Exercise objective: Using the listing below, set down each line from the line containing "Task: Go to the License tab" through the line containing "Open the 4,4", both ends included, exactly and with nothing added.

::::::::::

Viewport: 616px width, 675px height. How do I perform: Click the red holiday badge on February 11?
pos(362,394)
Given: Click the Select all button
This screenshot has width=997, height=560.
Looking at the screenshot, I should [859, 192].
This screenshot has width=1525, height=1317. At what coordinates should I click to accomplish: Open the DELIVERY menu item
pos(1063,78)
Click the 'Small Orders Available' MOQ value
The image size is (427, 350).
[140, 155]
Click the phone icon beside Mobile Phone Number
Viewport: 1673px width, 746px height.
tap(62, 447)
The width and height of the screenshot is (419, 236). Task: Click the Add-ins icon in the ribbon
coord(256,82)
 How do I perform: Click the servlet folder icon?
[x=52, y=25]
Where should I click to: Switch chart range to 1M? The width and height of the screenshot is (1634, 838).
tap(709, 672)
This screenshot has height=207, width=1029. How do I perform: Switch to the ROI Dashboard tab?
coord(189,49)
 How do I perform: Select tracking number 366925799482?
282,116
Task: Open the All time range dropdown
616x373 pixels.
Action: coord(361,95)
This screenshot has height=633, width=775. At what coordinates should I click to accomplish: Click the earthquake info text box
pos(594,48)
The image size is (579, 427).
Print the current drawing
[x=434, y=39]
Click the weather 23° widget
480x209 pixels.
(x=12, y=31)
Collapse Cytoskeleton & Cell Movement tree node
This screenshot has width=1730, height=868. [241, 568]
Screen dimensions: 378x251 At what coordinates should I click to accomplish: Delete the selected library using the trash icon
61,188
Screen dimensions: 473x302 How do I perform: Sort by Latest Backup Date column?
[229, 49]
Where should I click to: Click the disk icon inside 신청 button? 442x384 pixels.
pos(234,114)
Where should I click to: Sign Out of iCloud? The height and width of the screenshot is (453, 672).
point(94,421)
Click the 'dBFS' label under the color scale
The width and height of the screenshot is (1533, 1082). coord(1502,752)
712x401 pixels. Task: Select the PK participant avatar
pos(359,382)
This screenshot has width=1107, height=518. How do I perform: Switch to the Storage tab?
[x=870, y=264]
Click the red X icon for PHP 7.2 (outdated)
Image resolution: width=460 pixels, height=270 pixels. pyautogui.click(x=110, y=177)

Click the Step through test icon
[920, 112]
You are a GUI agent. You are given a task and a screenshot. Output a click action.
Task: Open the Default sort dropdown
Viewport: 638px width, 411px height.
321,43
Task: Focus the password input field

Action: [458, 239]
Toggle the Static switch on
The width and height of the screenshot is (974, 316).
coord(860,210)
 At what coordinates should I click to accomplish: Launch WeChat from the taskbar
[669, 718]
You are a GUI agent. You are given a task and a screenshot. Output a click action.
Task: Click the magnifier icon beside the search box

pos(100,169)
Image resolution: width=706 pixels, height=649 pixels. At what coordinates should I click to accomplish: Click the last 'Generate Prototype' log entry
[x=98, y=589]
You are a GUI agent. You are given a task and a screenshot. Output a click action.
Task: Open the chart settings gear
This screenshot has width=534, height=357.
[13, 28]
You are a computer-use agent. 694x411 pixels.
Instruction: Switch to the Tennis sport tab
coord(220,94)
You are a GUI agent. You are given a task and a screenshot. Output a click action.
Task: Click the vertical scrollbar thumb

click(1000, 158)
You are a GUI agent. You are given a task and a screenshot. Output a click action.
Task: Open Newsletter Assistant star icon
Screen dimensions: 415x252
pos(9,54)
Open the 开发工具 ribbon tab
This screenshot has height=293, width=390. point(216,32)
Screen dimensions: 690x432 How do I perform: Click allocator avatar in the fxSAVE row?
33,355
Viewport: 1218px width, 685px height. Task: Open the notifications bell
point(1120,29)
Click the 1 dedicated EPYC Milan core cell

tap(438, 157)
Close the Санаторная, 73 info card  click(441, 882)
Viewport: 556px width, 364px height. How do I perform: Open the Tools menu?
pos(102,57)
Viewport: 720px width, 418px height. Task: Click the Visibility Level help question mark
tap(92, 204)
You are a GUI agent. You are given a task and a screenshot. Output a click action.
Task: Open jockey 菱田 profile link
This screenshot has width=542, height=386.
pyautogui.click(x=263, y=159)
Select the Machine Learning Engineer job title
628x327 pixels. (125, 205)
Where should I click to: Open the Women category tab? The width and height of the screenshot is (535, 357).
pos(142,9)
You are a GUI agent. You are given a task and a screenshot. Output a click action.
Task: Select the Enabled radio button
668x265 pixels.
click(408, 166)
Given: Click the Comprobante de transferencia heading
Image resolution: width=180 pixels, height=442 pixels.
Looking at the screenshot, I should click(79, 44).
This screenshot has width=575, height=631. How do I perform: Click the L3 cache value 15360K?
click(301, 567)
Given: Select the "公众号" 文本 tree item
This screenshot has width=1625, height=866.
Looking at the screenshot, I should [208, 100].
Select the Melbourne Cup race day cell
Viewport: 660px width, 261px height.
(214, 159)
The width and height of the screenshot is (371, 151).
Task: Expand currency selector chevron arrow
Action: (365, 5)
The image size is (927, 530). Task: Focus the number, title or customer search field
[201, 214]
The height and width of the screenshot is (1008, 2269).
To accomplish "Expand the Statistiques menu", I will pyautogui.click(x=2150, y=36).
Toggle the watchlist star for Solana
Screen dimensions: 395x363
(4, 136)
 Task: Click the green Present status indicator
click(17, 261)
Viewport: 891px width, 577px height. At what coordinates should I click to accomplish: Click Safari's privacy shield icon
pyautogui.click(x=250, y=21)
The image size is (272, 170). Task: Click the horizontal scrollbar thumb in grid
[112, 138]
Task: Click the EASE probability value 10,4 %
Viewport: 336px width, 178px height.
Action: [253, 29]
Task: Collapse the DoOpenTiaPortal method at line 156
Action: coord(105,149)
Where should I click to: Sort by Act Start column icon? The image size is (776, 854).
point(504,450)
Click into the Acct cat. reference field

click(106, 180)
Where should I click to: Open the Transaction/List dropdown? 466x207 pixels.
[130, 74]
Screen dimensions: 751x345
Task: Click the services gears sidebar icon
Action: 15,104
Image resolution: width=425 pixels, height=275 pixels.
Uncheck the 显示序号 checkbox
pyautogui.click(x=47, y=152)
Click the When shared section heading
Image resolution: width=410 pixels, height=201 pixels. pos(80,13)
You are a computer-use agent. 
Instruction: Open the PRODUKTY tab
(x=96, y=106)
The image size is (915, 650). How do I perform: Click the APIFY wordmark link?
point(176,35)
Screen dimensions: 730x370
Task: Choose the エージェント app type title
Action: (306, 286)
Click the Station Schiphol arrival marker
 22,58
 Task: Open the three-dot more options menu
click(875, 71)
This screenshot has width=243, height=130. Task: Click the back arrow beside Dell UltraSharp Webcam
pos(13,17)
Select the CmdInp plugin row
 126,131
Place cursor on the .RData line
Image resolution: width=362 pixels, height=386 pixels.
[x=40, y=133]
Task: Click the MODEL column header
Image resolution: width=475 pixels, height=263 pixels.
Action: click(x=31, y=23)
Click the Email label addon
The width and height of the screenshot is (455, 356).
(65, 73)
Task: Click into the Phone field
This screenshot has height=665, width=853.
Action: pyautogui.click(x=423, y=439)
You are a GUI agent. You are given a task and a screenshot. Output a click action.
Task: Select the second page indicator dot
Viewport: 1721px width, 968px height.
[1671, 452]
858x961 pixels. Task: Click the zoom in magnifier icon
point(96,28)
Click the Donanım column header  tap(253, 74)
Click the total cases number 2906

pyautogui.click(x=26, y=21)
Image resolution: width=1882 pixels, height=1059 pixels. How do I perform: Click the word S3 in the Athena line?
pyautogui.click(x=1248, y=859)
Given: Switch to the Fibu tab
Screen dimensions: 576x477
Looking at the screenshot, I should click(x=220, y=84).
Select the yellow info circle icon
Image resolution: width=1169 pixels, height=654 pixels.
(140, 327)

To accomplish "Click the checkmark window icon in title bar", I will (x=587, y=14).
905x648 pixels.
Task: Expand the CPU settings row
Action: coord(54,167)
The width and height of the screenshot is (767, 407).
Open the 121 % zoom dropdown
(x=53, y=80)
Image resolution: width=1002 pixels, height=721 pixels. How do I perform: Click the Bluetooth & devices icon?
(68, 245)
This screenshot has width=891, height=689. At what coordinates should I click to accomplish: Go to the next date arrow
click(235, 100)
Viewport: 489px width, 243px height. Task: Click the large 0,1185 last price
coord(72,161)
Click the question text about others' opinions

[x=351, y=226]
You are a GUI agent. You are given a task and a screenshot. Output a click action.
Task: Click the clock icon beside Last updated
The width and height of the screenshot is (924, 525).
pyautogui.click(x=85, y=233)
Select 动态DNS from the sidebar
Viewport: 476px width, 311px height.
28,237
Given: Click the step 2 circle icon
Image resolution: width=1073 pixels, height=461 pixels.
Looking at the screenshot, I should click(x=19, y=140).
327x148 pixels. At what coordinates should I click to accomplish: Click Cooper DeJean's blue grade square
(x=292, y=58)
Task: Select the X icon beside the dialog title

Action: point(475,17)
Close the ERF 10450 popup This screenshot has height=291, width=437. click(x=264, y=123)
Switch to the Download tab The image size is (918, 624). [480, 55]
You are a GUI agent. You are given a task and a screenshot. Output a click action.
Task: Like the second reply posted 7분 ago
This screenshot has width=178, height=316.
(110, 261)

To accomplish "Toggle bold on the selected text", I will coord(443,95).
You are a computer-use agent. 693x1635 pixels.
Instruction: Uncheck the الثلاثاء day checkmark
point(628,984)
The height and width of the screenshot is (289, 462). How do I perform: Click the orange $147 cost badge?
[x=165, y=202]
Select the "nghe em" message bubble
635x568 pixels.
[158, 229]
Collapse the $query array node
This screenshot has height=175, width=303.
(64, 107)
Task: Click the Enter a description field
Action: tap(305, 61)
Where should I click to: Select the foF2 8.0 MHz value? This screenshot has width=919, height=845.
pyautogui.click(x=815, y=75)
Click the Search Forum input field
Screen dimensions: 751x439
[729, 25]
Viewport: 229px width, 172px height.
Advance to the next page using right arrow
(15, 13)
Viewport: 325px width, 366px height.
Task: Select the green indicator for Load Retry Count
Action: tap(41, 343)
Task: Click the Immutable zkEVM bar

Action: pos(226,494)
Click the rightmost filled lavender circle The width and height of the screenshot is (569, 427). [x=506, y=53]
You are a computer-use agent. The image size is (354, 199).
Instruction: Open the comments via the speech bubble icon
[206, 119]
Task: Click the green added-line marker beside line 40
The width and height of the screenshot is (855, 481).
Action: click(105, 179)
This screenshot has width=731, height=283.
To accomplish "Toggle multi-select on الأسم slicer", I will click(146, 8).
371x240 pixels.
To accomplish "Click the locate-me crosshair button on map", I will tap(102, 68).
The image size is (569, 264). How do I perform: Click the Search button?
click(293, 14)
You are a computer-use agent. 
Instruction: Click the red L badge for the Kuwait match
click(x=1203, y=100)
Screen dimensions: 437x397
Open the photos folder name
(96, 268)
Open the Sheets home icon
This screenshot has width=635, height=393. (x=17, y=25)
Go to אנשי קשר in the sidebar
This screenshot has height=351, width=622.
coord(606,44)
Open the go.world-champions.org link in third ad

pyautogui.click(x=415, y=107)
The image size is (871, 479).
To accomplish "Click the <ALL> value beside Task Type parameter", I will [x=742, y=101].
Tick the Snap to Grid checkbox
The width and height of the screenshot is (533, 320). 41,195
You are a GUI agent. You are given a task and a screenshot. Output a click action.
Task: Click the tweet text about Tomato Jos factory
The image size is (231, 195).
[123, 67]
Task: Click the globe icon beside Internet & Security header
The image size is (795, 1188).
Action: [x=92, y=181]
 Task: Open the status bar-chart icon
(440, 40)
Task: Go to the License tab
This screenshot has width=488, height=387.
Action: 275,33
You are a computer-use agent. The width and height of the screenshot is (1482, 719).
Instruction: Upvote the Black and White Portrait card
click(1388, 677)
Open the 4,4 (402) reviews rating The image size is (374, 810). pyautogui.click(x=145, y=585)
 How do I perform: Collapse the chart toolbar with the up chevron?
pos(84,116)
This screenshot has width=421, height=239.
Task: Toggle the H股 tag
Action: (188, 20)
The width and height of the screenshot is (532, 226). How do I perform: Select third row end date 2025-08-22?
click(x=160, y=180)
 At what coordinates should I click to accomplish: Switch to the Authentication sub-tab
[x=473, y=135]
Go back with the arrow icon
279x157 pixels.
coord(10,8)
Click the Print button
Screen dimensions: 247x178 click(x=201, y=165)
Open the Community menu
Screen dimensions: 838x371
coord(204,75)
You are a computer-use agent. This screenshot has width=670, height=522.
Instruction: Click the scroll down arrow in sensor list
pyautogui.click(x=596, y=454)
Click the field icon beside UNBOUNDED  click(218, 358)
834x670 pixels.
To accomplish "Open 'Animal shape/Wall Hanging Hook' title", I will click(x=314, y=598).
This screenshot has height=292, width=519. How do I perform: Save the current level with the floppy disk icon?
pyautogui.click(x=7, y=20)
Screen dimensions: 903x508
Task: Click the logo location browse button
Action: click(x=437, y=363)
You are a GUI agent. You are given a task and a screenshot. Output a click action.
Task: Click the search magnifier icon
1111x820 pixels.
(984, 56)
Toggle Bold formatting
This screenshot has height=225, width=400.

::::::::::

Solution to this task:
Task: Go to the License tab
This screenshot has width=488, height=387.
Action: 275,33
You are a computer-use agent. The width and height of the screenshot is (1482, 719).
Instruction: Upvote the Black and White Portrait card
click(1388, 677)
Open the 4,4 (402) reviews rating The image size is (374, 810). pyautogui.click(x=145, y=585)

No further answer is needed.